◆ **課題の目的**:
会社の「部活」制度と新規事業を論じた文章を、最後の文に続けて書き継いでください。

◆ **読解用抜粋**:
• • • • • • •

会社の課外活動「部活」から生まれる新規事業 〜 事業計画よりも遊ぶ時間と楽しむ気持ち

会社の課外活動「部活」から生まれる新規事業 〜 事業計画よりも遊ぶ時間と楽しむ気持ち

私たちソニックガーデンには「部活」という制度があります。テニスやフットサルのような部活なら、どこの会社にもあるでしょう。しかし、私たちは仕事中におこなう創作活動や新規事業のことを「部活」と呼んでいます。

なぜ新規事業でなく「部活」と呼ぶのか。その理由は、前回の記事に書きました。

本記事では、「部活」制度の会社と社員の双方にとってのメリット、そして、部活から生まれる新規事業とイノベーションの可能性について考えました。

会社を辞めずに挑戦し、新規事業の練習ができる

ソニックガーデンにおける「部活」制度は、論理出社してる時間の間であっても、会社の仲間と共に、会社の経費や設備を使って、好きな創作活動をしても良いというものです。会社としての副業みたいなものです。

もし新しい事業のアイデアが思い浮かんだとして、普通の会社に勤めていたら、もしかしたら今の仕事を辞めないと始めることは出来ないかもしれません。時間的な制約や、就業規則もあるでしょうし、かといって勤務先の会社の新規事業として提案するにも、提案を通すだけで大変だったりすることもあるでしょう。

そういった理由で会社を辞める必要がないのです。そして、そもそも新規事業は非常に難しいもので、一度の挑戦で成功する確率は高くありません。どんなものでも同じで、何度か経験を積むことが必要です。しかし一般的に起業といえば、その練習をする機会はありませんでした。

私たちソニックガーデンは、大手企業の社内ベンチャーから出発しました。社内で経験を積ませてもらったことは私たちにとって非常に良い経験になりました。失敗を繰り返しながら、経営を学ぶことができました。つまり部活という活動を通じて、経験を積んで、練習をしてもらいたいのです。

• • • • • • •

◆ **表示項目一覧**:
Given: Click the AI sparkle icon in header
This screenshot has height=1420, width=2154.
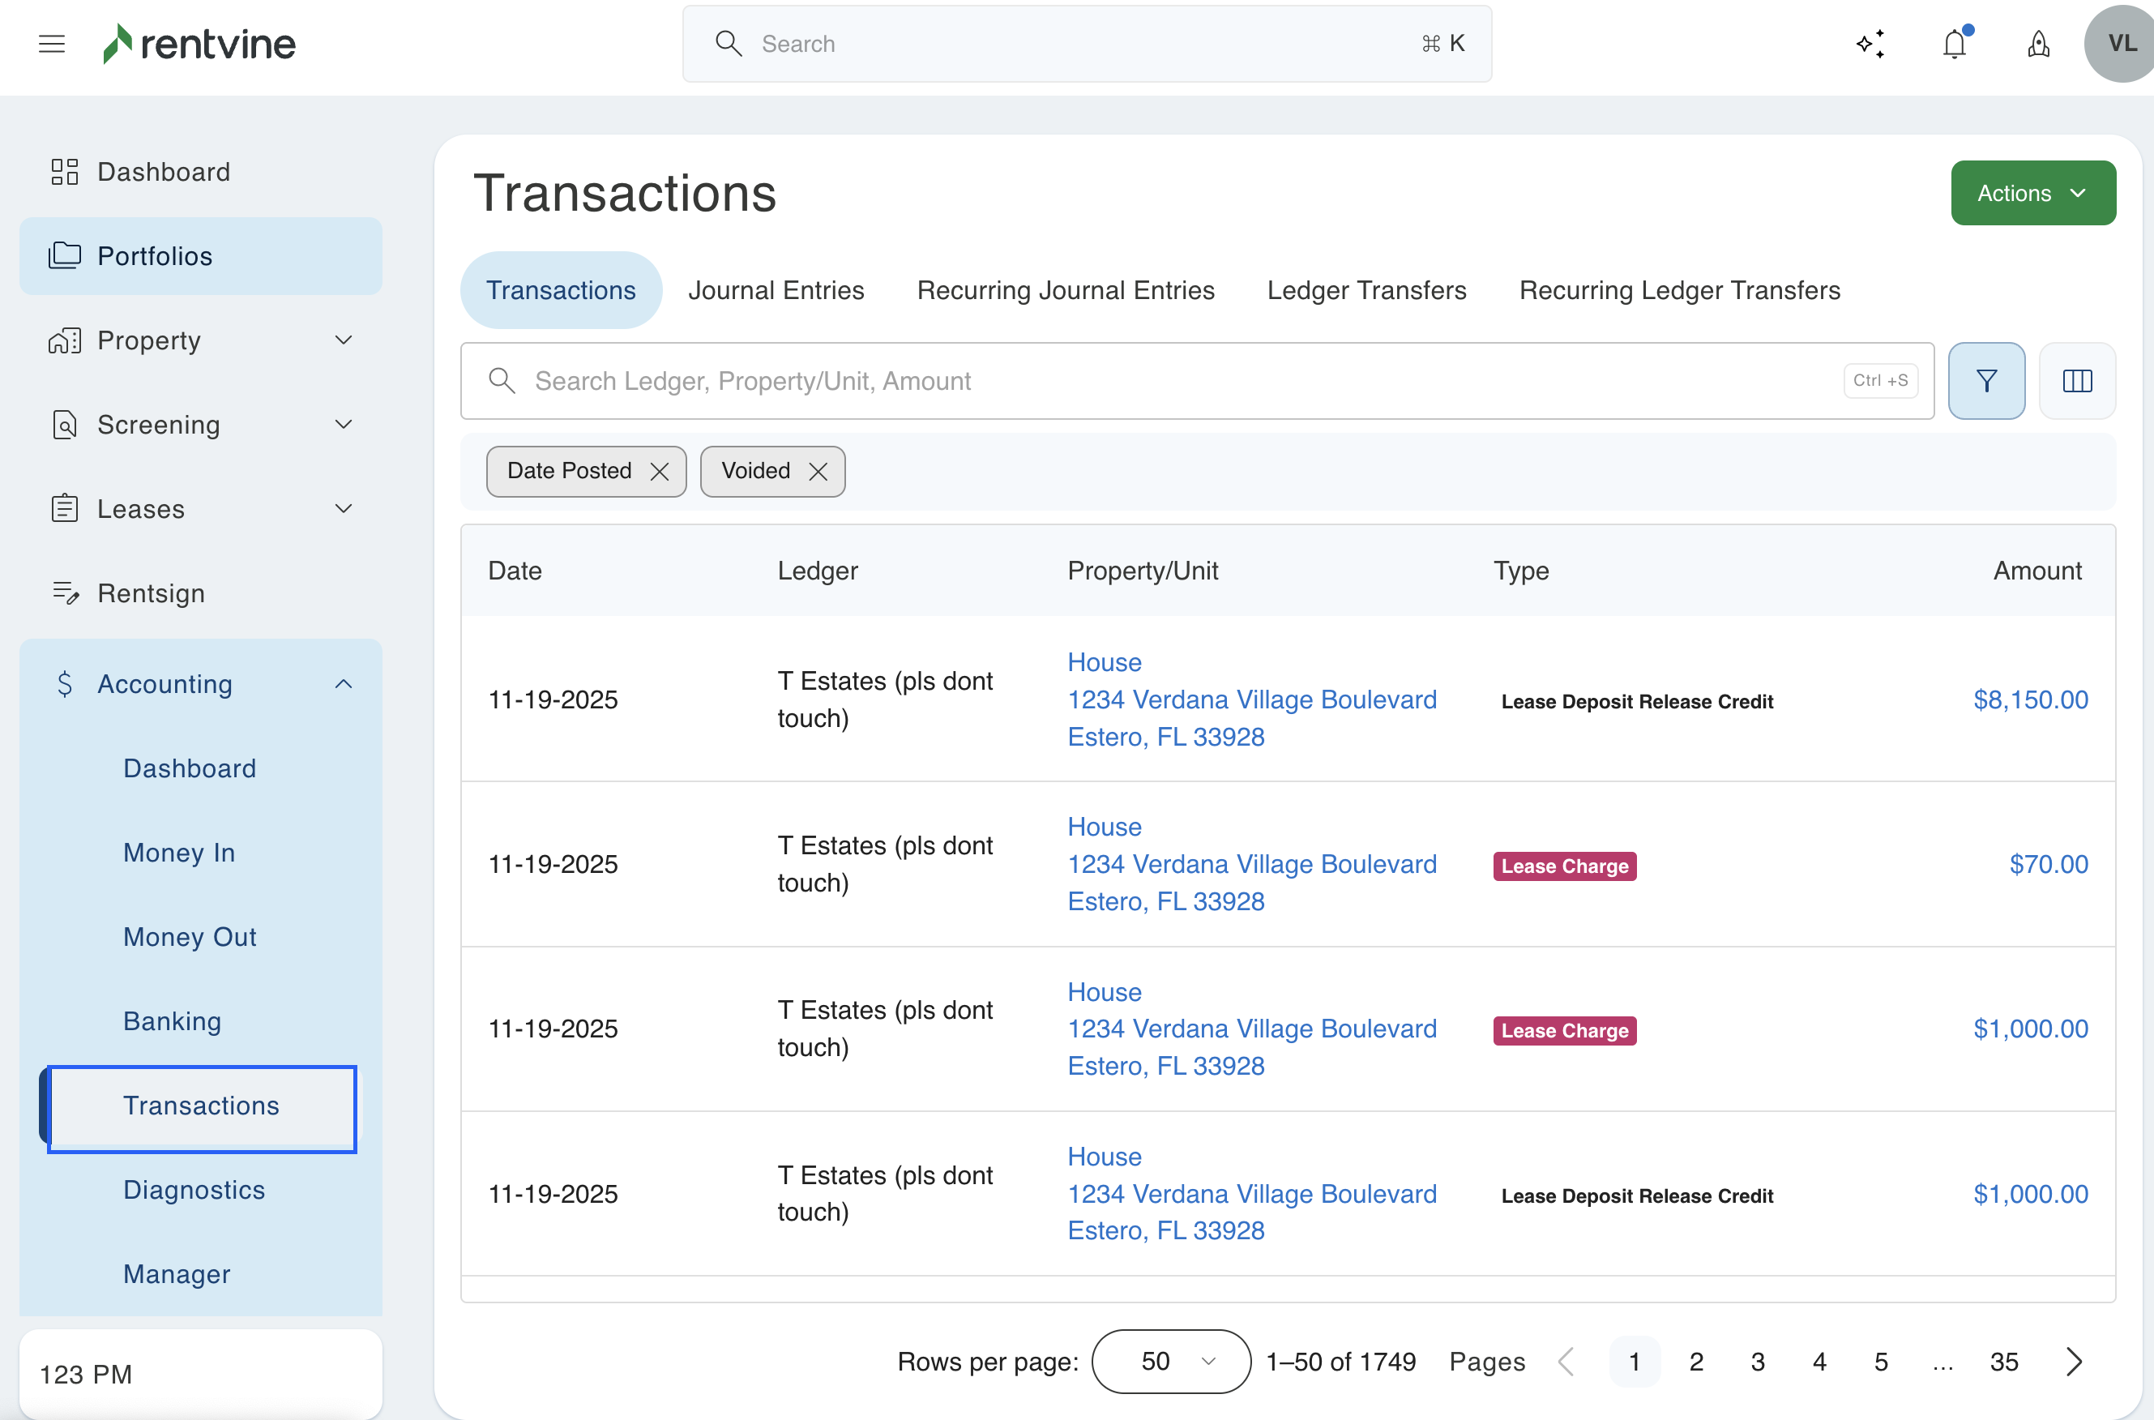Looking at the screenshot, I should pyautogui.click(x=1871, y=43).
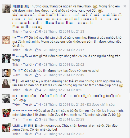Click like-count icon on 22:49 comment
This screenshot has height=138, width=130.
click(x=37, y=75)
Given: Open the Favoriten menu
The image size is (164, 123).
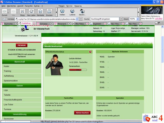Looking at the screenshot, I should pyautogui.click(x=29, y=6).
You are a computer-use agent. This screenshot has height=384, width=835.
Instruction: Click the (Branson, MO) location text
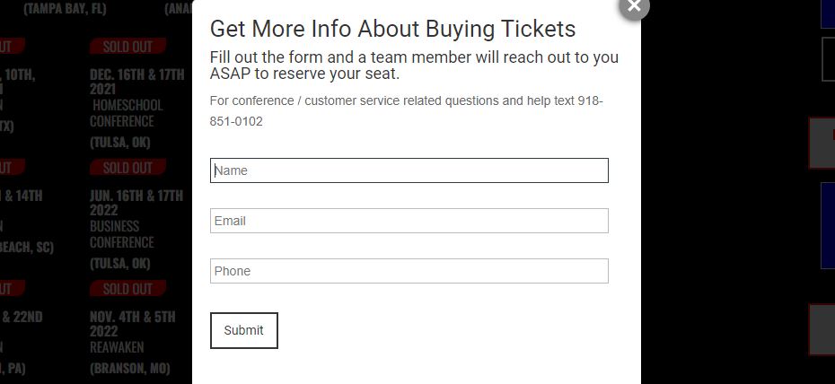pyautogui.click(x=130, y=368)
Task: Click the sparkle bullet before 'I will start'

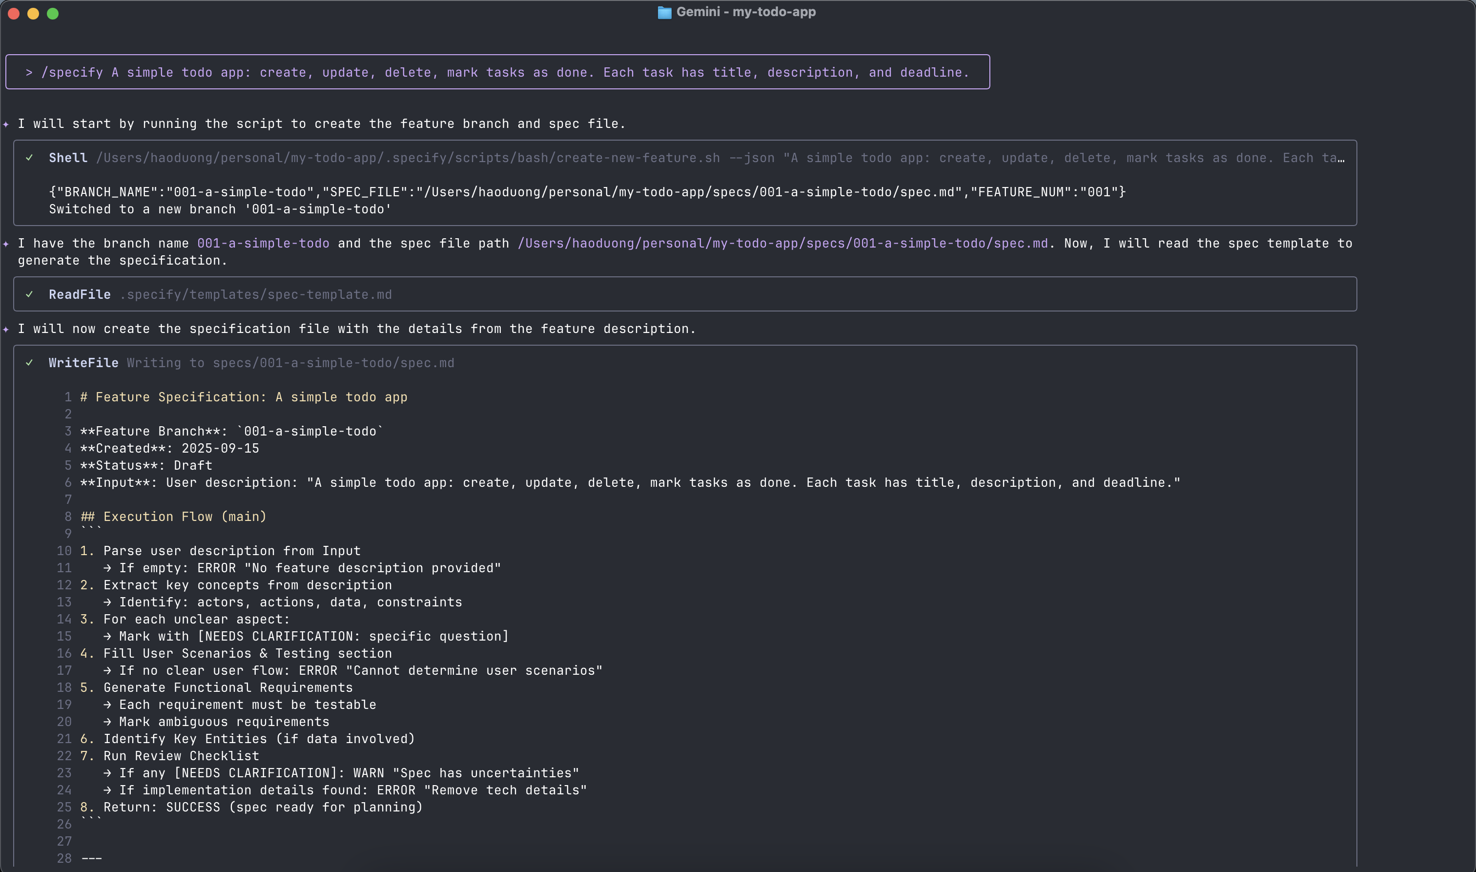Action: click(x=6, y=124)

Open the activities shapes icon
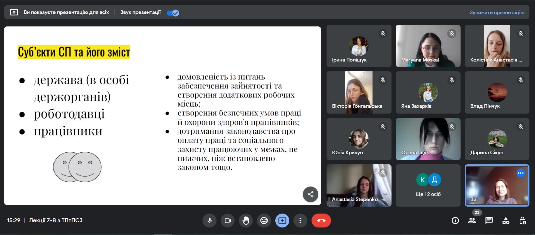tap(506, 220)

• • • • • • •

◆ **課題への解答**:
一般的に新規事業と言えば会社設立や株主構成など、形から入りがちです。しかし、それは本質ではありません。事業が成立するかどうかは、顧客や市場の存在、商品が出来るかどうか、継続していけるかどうかです。本来はうまくいってから形にすれば良いのです。「部活」だったらそれが出来ます。

部活がうまくいけば、会社にすることもあります。その際は、ソニックガーデンからも出資という形で応援しつつ、関係を継続させることができます。そうしてプログラミングする経営者が生まれるとしたら、それも「プログラマを一生の仕事にする」という私たちの理念の一つの形でもあります。

タイムリミットがないから部活が新規事業に変わる

新規事業の創出ではなく「部活」なので、そこにかかるコストは部費になります。投資と言わなくて済むので、経営者としては、非常に気が楽です。また、必ずしも成果や売上を出さなくても良いので、気にかける必要も無くなります。ある意味、福利厚生のようなものです。

投資の回収がある訳でもなく、成果が求められる訳ではないので、タイムリミットなく長く活動を続けていくことができます。前回の記事で紹介した「イシュラン」は、マネタイズのプランなしに始めて、少しずつ活動を続けて、提供する県を広げていき、今や全国全てを網羅するまでに至りました。

3年以上かけてデータの蓄積や人脈の構築を続けた結果、膨大なデータベースになり、Google検索での上位を得ることができました。それを活かして、今は事業化に成功し、売上をあげるサービスになったのです。そう、なんと収益を求めない部活で始めた活動が、みごと新規事業に化けたのです。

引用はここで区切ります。